The Company expects this workforce reduction to result in charges of approximately $2.0 million for severance and related one-time termination costs, all of which represent cash expenditures. The Company anticipates that these charges will be recorded in the fourth quarter of its 2014 fiscal year. The Company also expects to realize approximately $8.0 million of annual cost savings beginning in 2015 and approximately $1.5 million of cost savings in the fourth quarter of 2014.

 

A copy of the Company’s press release, dated October 30, 2014, announcing the workforce reduction is attached to this Current Report on Form 8-K as Exhibit 99.1 and is incorporated herein by reference.

 

Cautionary Statement Regarding Forward-Looking Statements

 

To the extent any statements made in this Current Report on Form 8-K contain information that is not historical, these statements are forward-looking in nature and express the beliefs and expectations of management. Such statements are based on current expectations and involve a number of known and unknown risks and uncertainties that could cause the Company’s future results, performance or achievements to differ significantly from the results, performance or achievements expressed or implied by such forward-looking statements.
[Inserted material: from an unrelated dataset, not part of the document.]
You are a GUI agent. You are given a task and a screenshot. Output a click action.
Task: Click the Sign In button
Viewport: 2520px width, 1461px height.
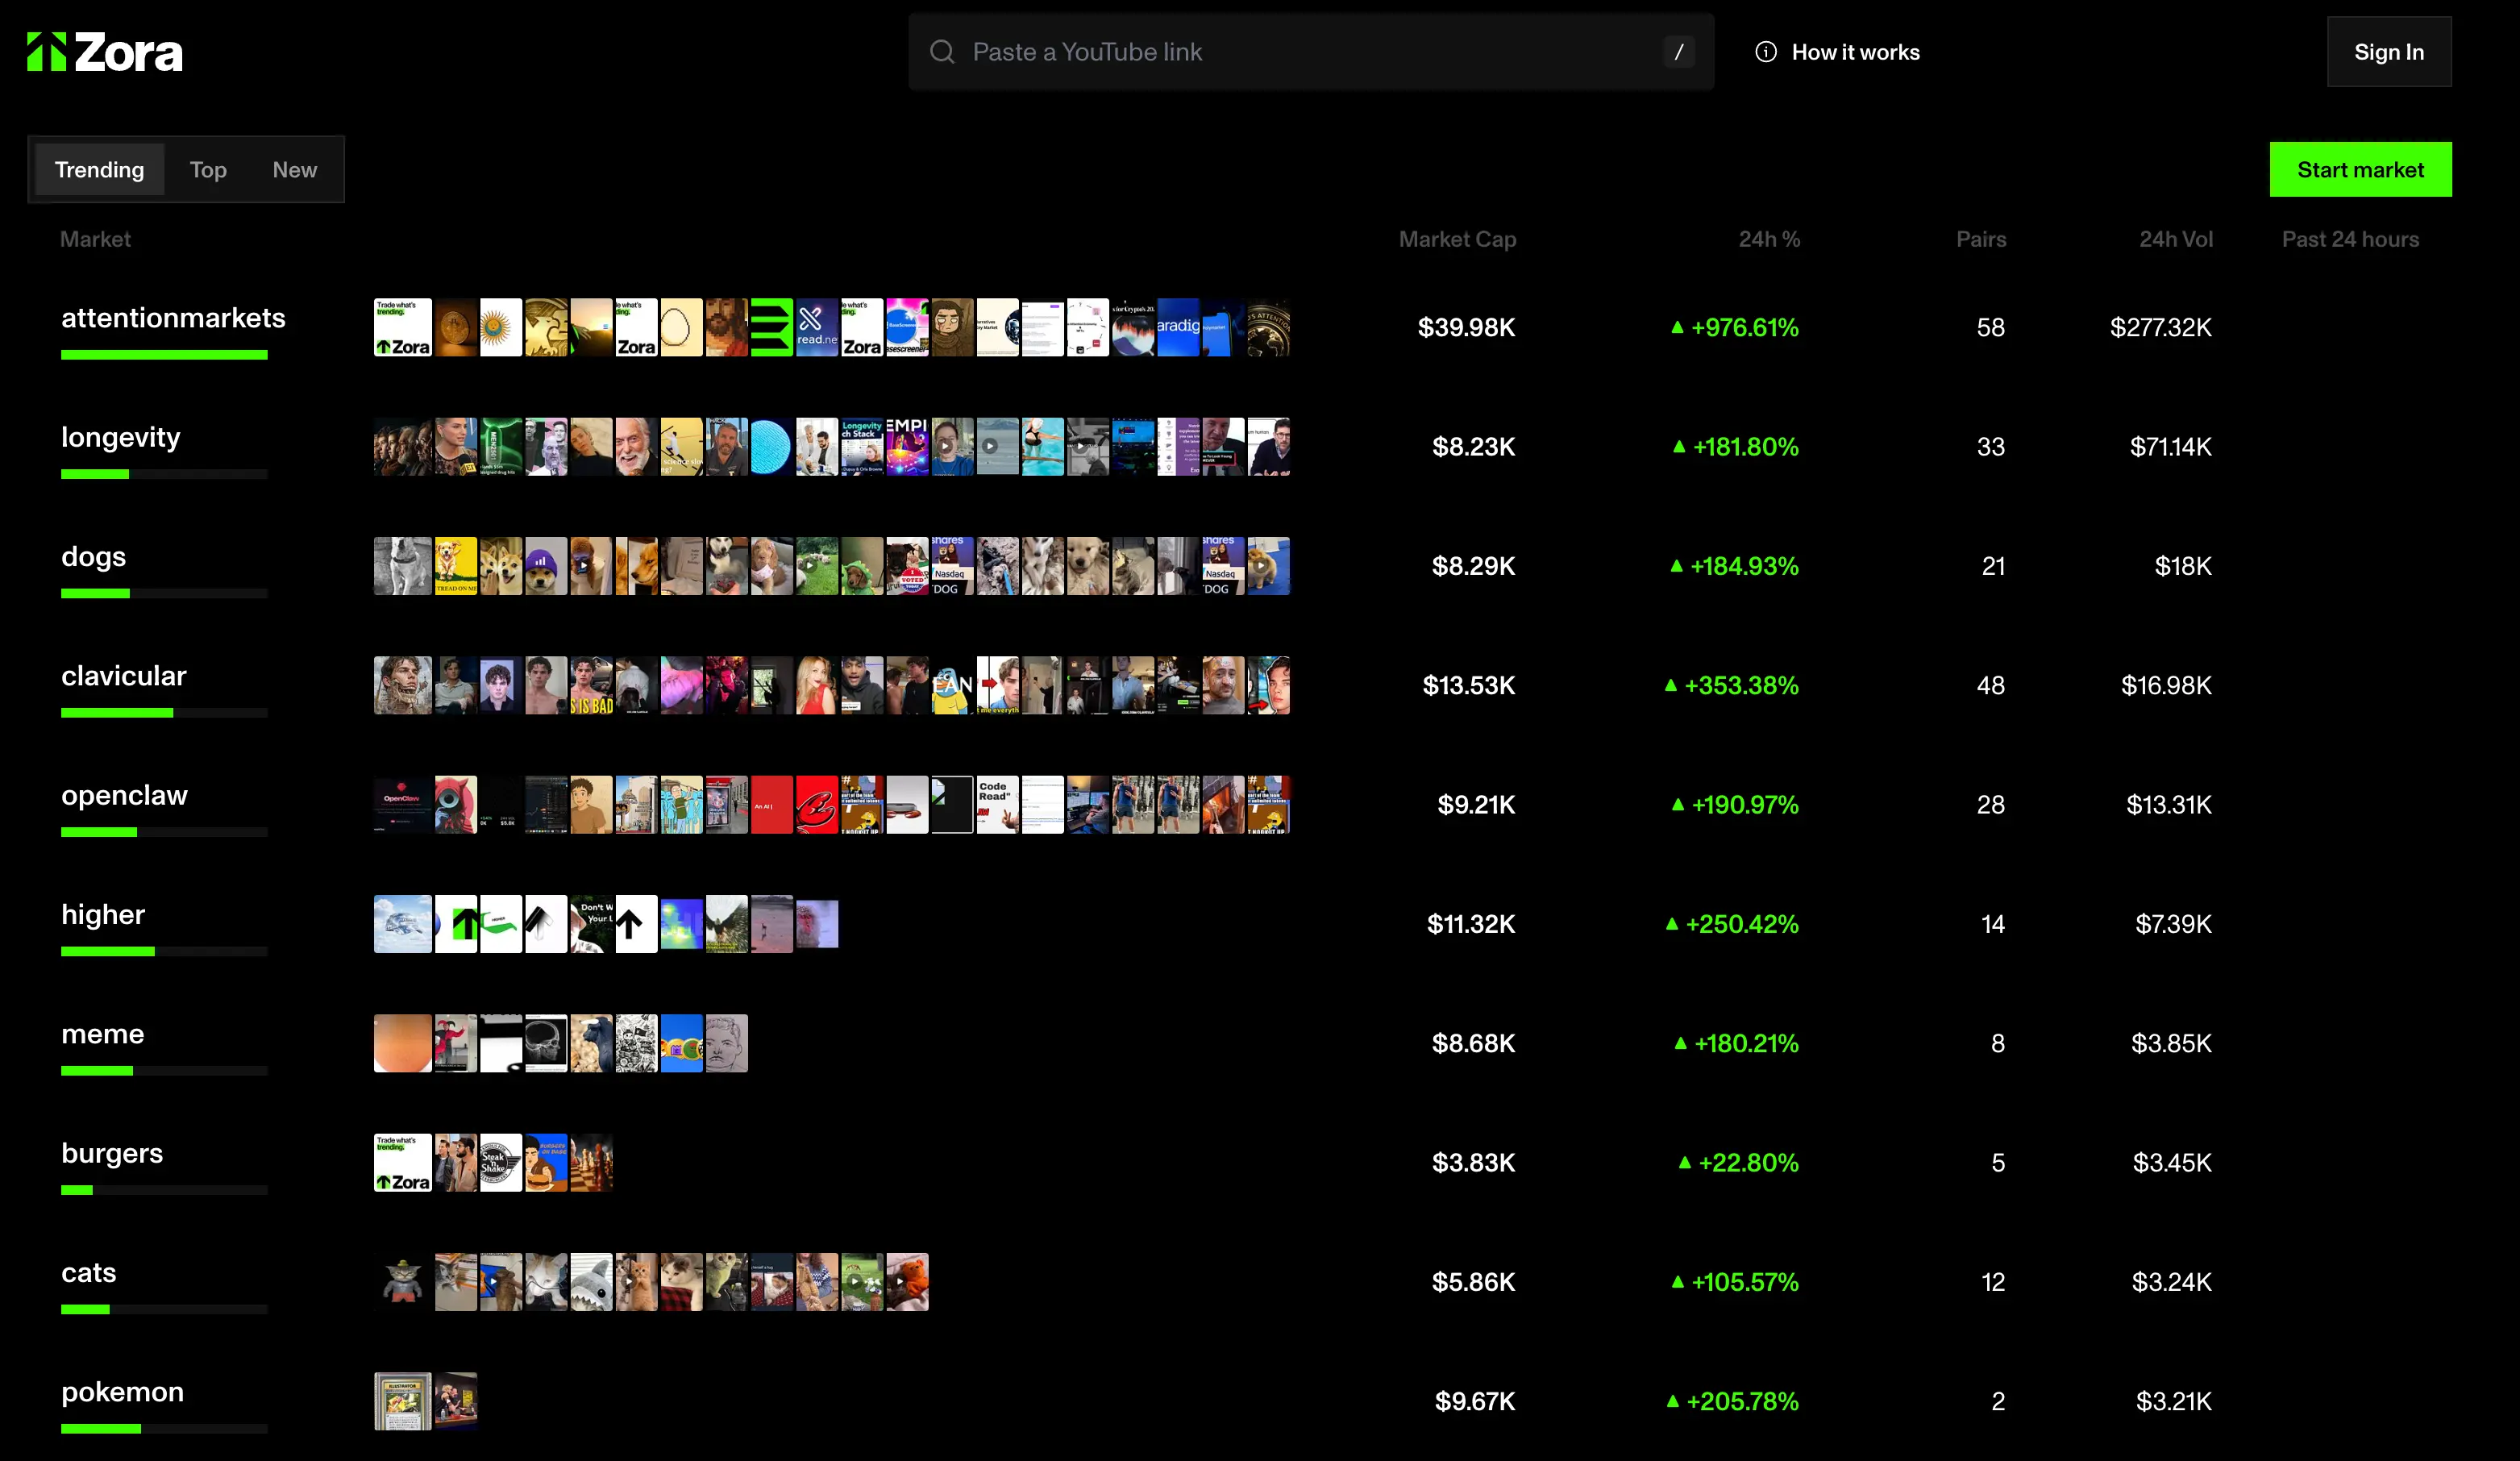click(2389, 51)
Such risks and uncertainties include, but are not limited to, the effect of current economic conditions on the Company’s industry, business, financial position and results of operations, fluctuations in revenues and operating income, the Company’s ability to promptly correct the issues raised in the warning letter and Form 483 observations received from the FDA, the Company’s dependence on certain employees and other risks described in the Company’s periodic reports filed with the Securities and Exchange Commission. Forward-looking statements speak only as to the date on which they are made, and the Company undertakes no obligation to update publicly or revise any forward-looking statement, regardless of whether new information becomes available, future developments occur or otherwise.

 

Item 9.01     Financial Statements and Exhibits.

 

 

(d)

Exhibits.

     
    The following exhibit is filed herewith.

  

Exhibit No.

 

Description

99.1

 

Press release issued October 30, 2014.

 

 
 

 

 

SIGNATURES

 

Pursuant to the requirements of the Securities Exchange Act of 1934, the registrant has duly caused this report to be signed on its behalf by the undersigned hereunto duly authorized.

 

 

Dated: October 30, 2014 

IMPAX LABORATORIES, INC

 

 

 

 

 

 

 

 

 

 

By:

/s/ Bryan M. Reasons

 

 

 

 

 

 

 

Name:  Bryan M. Reasons

 

   

Title:    Senior Vice President, Finance, and

             Chief Financial Officer

 

 

 
 

 

 

EXHIBIT INDEX

 

Exhibit No.

 

Description

99.1

 

Press release issued October 30, 2014.